Blank worries about job losses and weaponization of AI by governments, and most of all, given the lightning pace of the technology’s evolution, that “we don’t know what we don’t know,” he said. “Where’s this stuff going to be in 10 years?”
Google CEO Sundar Pichai pledged in a New York Times interview last month that in the AI arms race, “You will see us be bold and ship things,” however, “we are going to be very responsible in how we do it.” But Silicon Valley has a history of shipping bold products that ended up linked to eating disorders, foreign meddling in U.S. elections, domestic insurrection and genocide — and Pichai refused to commit to slowing down Google’s AI development.
“The big companies are fearing being left behind and overtaken by the smaller companies; the smaller companies are taking bigger chances,” said Irina Raicu, director of the Internet Ethics Program at Santa Clara University.
An open letter last month from tech-world luminaries including Apple co-founder Steve Wozniak and Tesla, SpaceX and Twitter CEO Elon Musk raised concerns that generative AI could “flood our information channels with propaganda and untruth” and “automate away all the jobs,” but it received the most attention for highlighting future “nonhuman minds” that might “outsmart, obsolete and replace us.”
Emily Bender, director of the Computational Linguistics Laboratory at the University of Washington, said the letter’s fears of an “artificial general intelligence” resembling Skynet from the “Terminator” movies is “not what we’re talking about in the real world.” Bender noted instead that data hoovered up for AI bots often contains biased or incorrect information, and sometimes misinformation. “If there’s something harmful in what you’ve automated, then that harm can get scaled,” Bender said. “You pollute the information ecosystem. It becomes harder to find trustworthy sources.”
The tremendous power of generative AI has suddenly been handed to bad actors who may use it to create hard-to-stop phishing campaigns or to build ransomware, raising the specter of catastrophic attacks on businesses and governments, Raicu said.
Yet many critics of generative AI also recognize its gifts. “I’ve really struggled to think of a single industry that’s not going to be able to get tremendous value because if it,” venture capitalist Tang said.
Greg Kogan, head of marketing at San Francisco database-search company Pinecone, said companies in a wide variety of industries are developing generative AI or integrating it into products and services, leading to “explosive” growth at Pinecone. “Every CEO and CTO in the world is like, ‘How do we catch this lightning in a bottle and use it?’” Kogan said. “At first people were excited.

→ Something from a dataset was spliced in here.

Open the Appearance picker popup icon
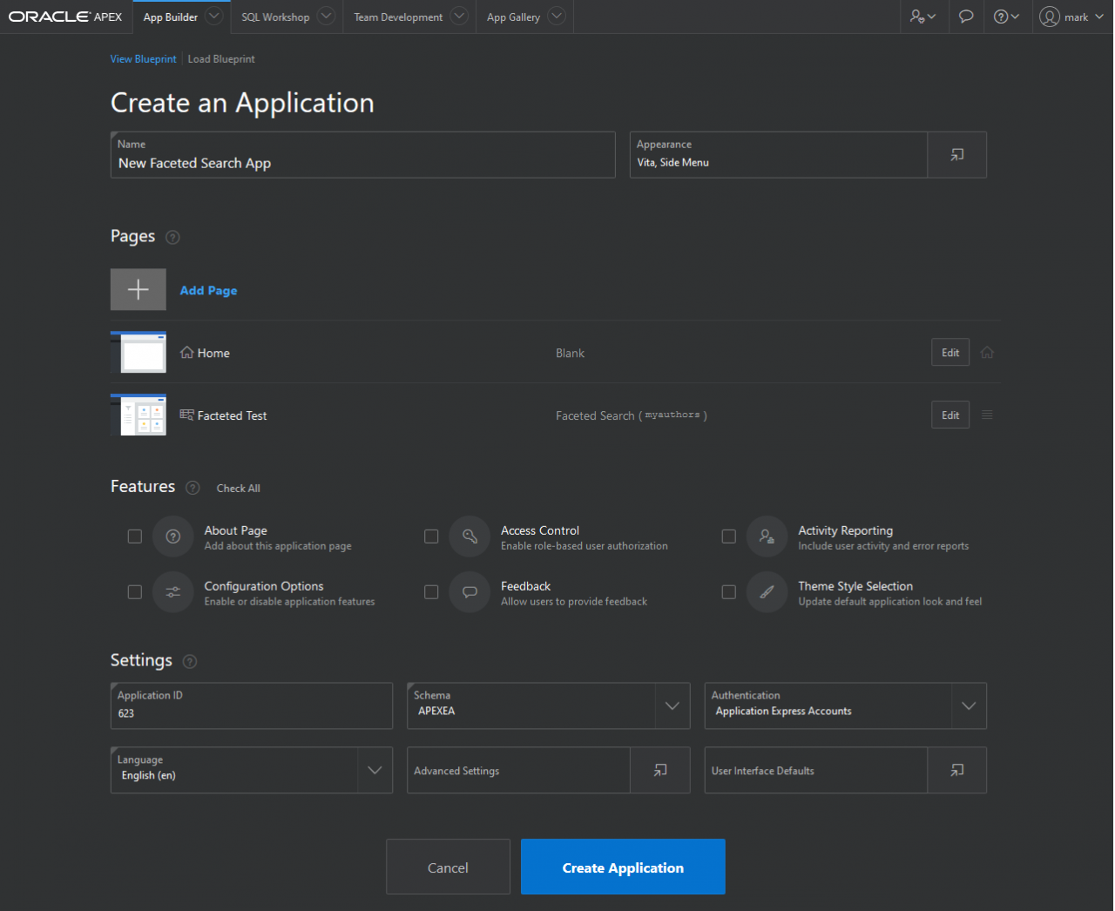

Then it turned into an existential thing where it’s like, ‘If we don’t do it first, our competitors are going to launch a product.’” Silicon Valley, from startups to giants like Apple, has gone on a hiring spree for workers with generative AI skills.

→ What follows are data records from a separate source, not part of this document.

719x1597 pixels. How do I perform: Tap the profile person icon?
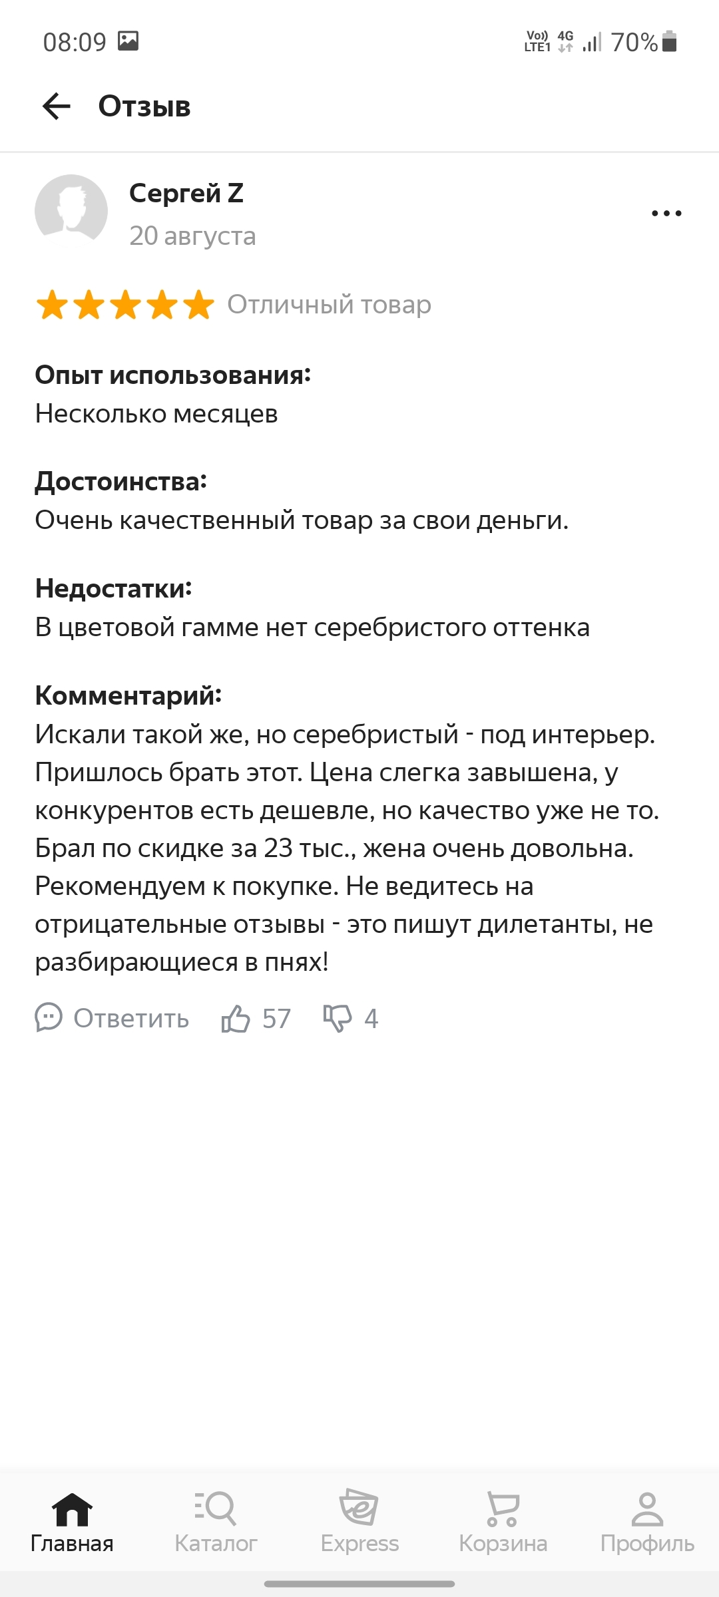647,1508
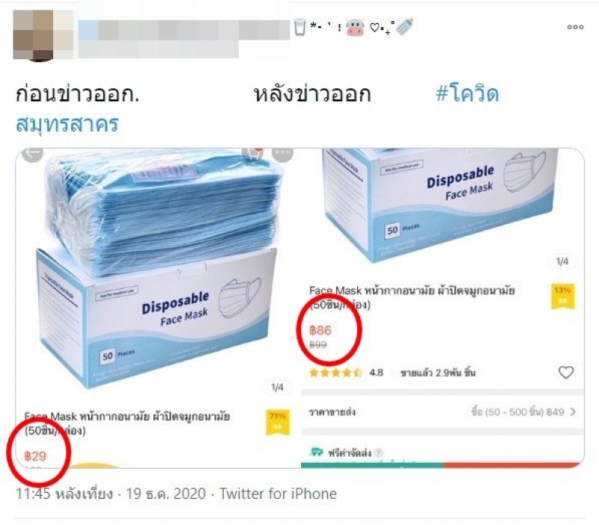Viewport: 599px width, 525px height.
Task: Click the ฿86 sale price
Action: [x=320, y=330]
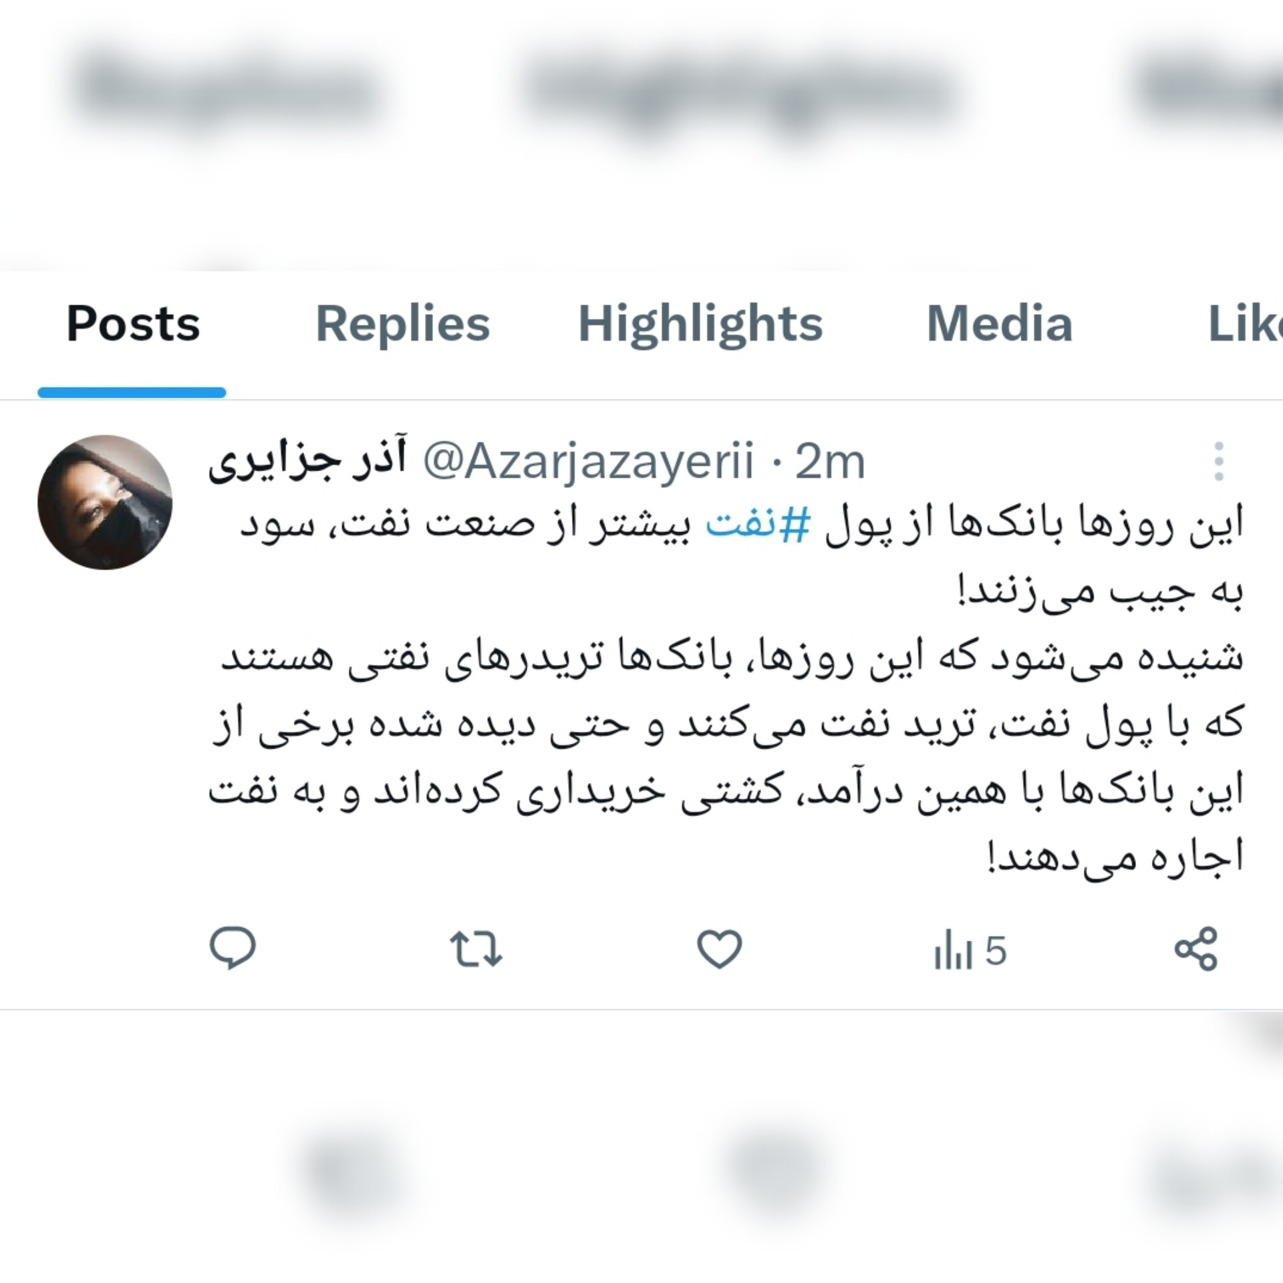Open the tweet via its 2m timestamp

[x=830, y=461]
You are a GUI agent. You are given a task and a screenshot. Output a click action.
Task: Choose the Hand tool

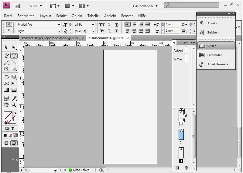click(x=6, y=105)
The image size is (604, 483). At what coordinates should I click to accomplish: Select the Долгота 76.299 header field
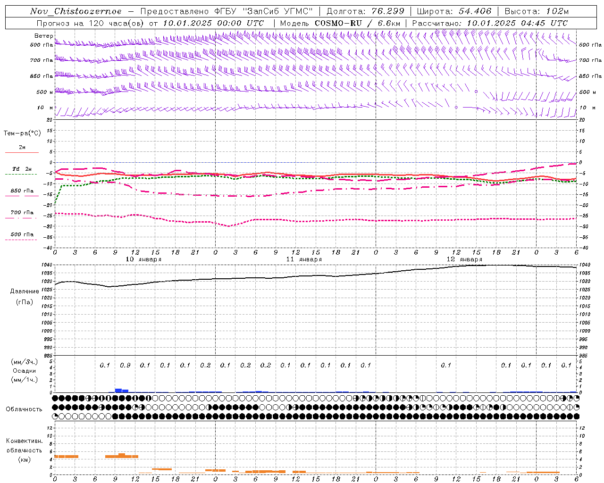tap(365, 11)
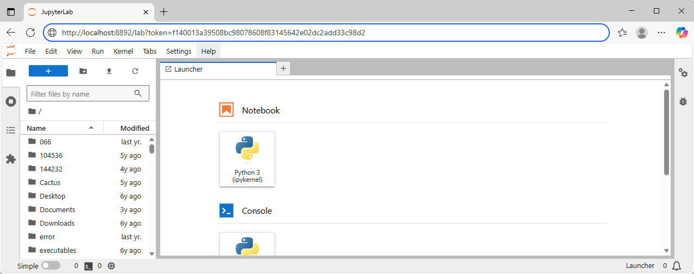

Tang believes engineering and regulation can mitigate most damage from the technology, but he remains deeply concerned about unstoppable, self-propagating malware sowing devastating chaos worldwide, and automation of vast numbers of tasks and jobs. “What happens to that 20% or 50% or 70% of the population that is economically of less value than a machine?” Tang asked. “How do we as a society absorb, support that massive segment of the population?”